Task item => Retyping should cover only the lines from the one containing "Where should I" through the final line of the records, with pictures omitted.

Data for processing =>
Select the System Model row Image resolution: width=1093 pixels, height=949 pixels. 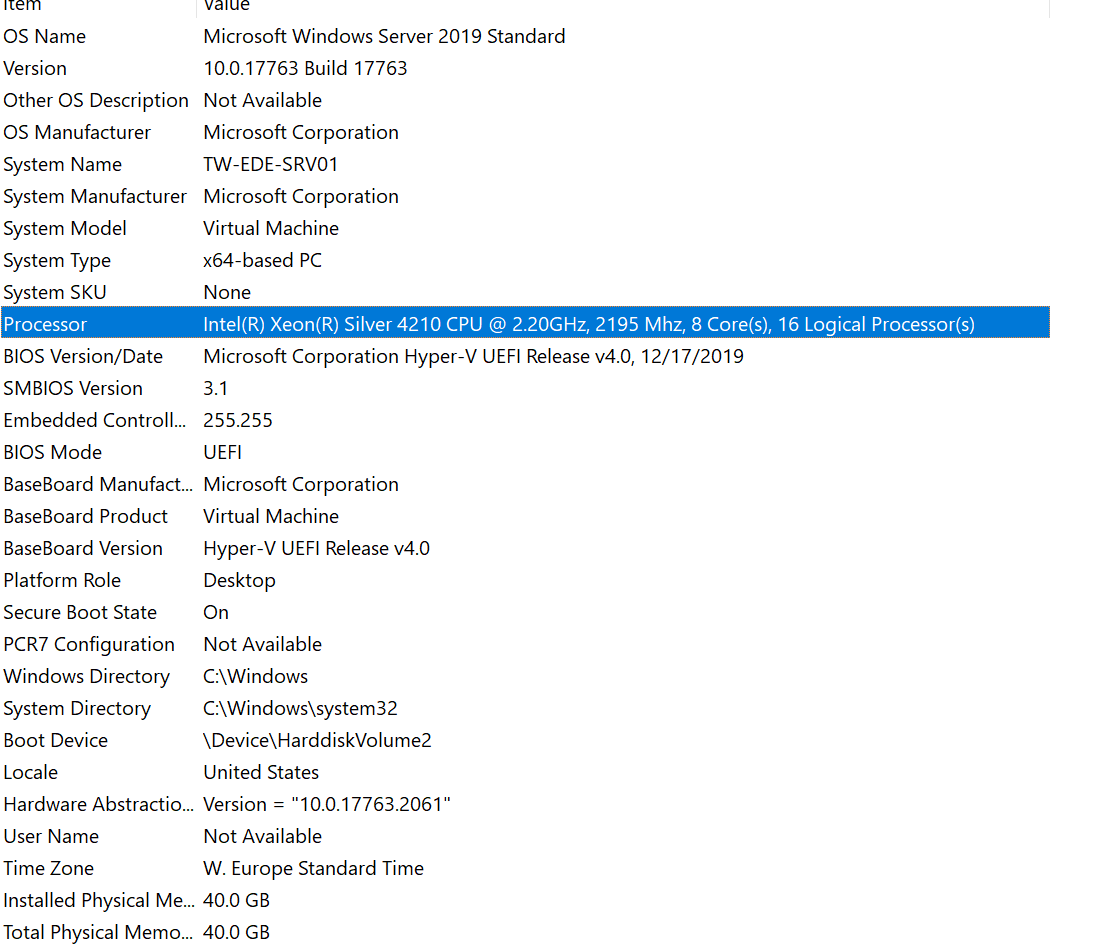[x=65, y=229]
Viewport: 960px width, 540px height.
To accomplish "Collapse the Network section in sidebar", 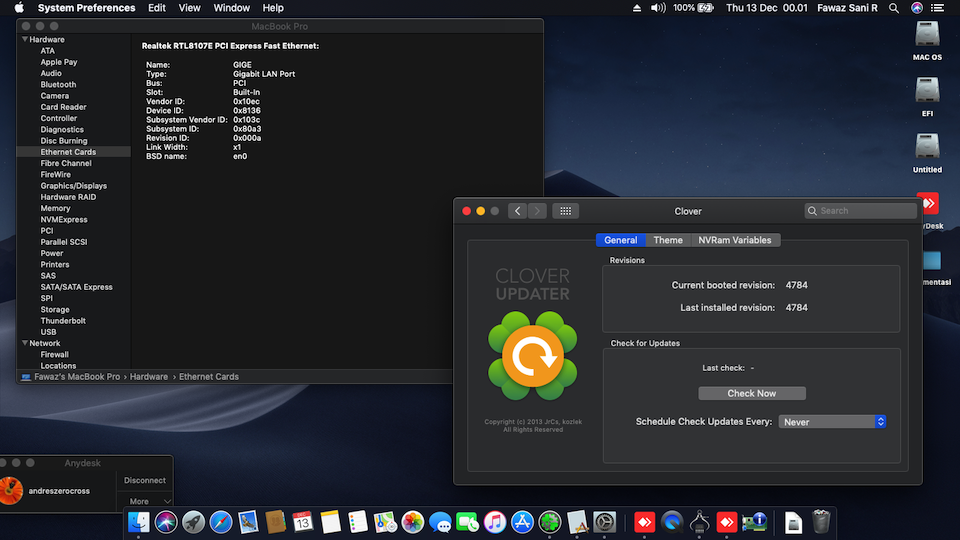I will [x=24, y=343].
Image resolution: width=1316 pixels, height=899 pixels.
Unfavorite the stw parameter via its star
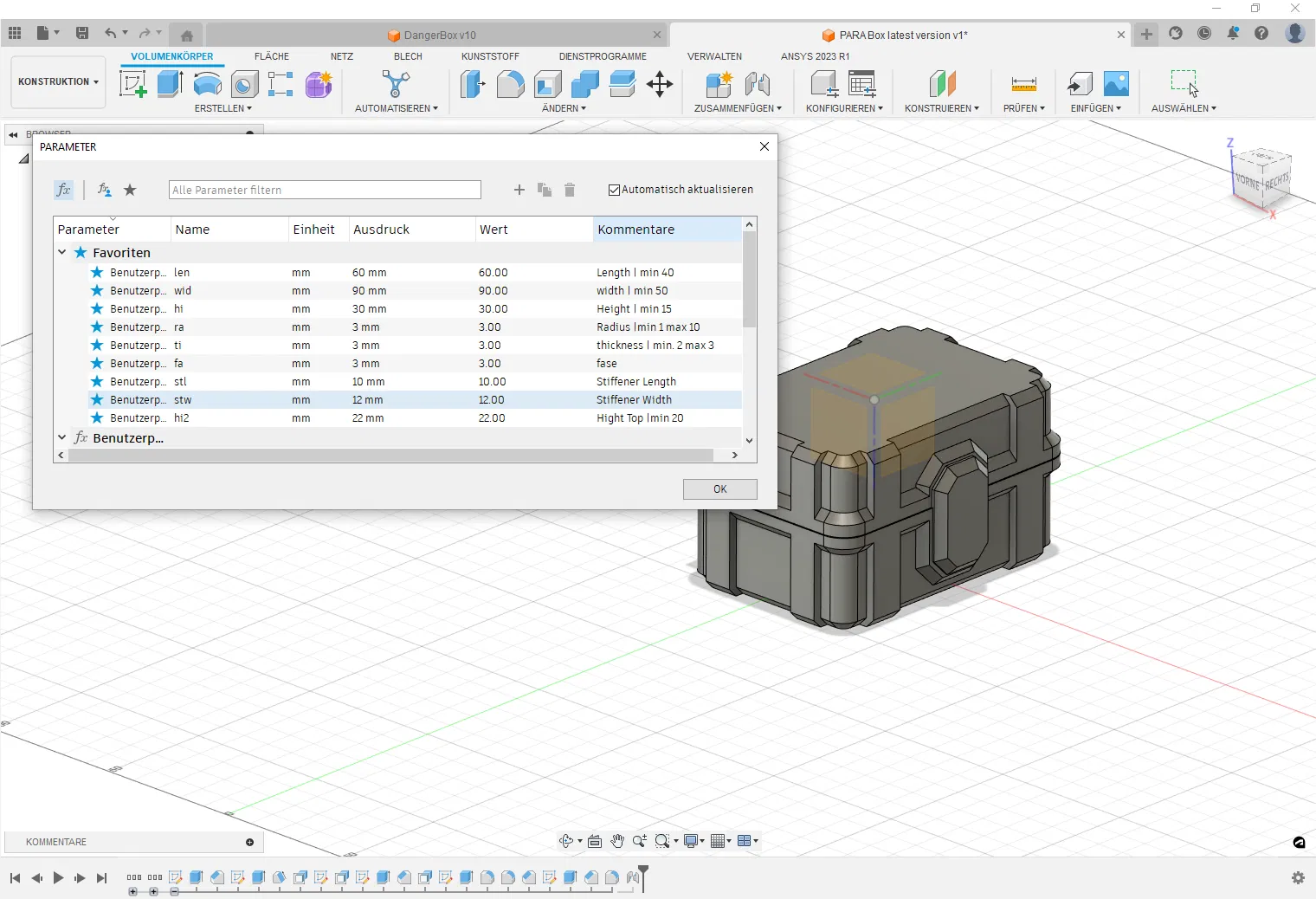point(97,399)
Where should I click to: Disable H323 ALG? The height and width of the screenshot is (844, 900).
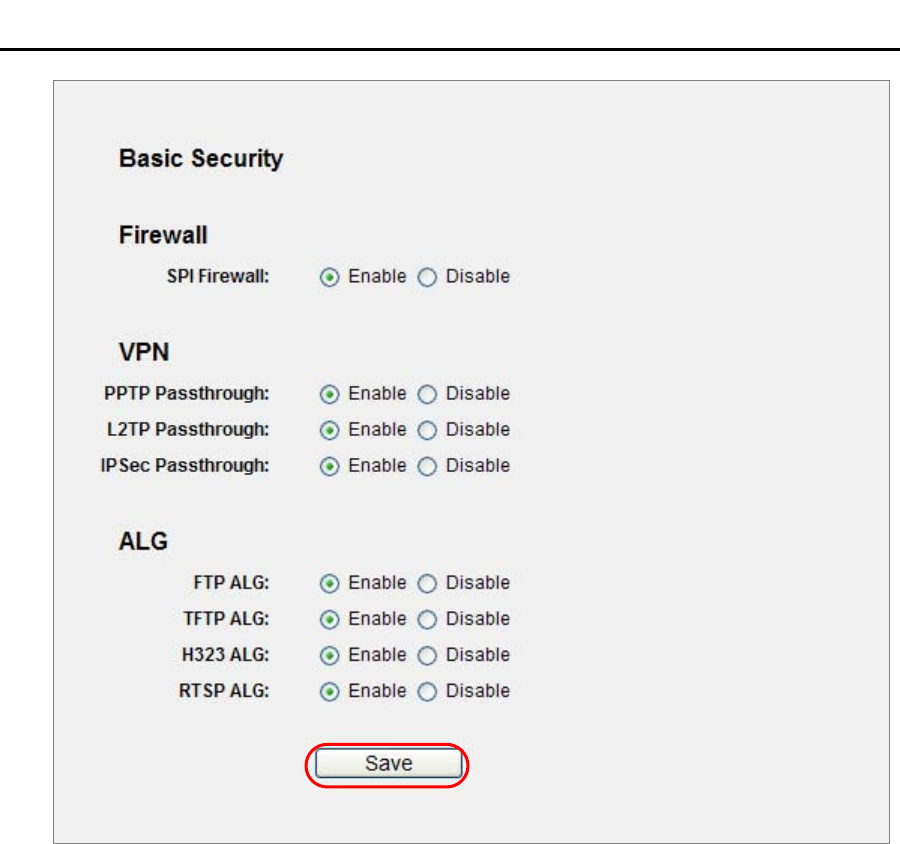tap(427, 656)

Task output =>
Where should I click to: Disable H323 ALG? The height and width of the screenshot is (844, 900).
tap(427, 656)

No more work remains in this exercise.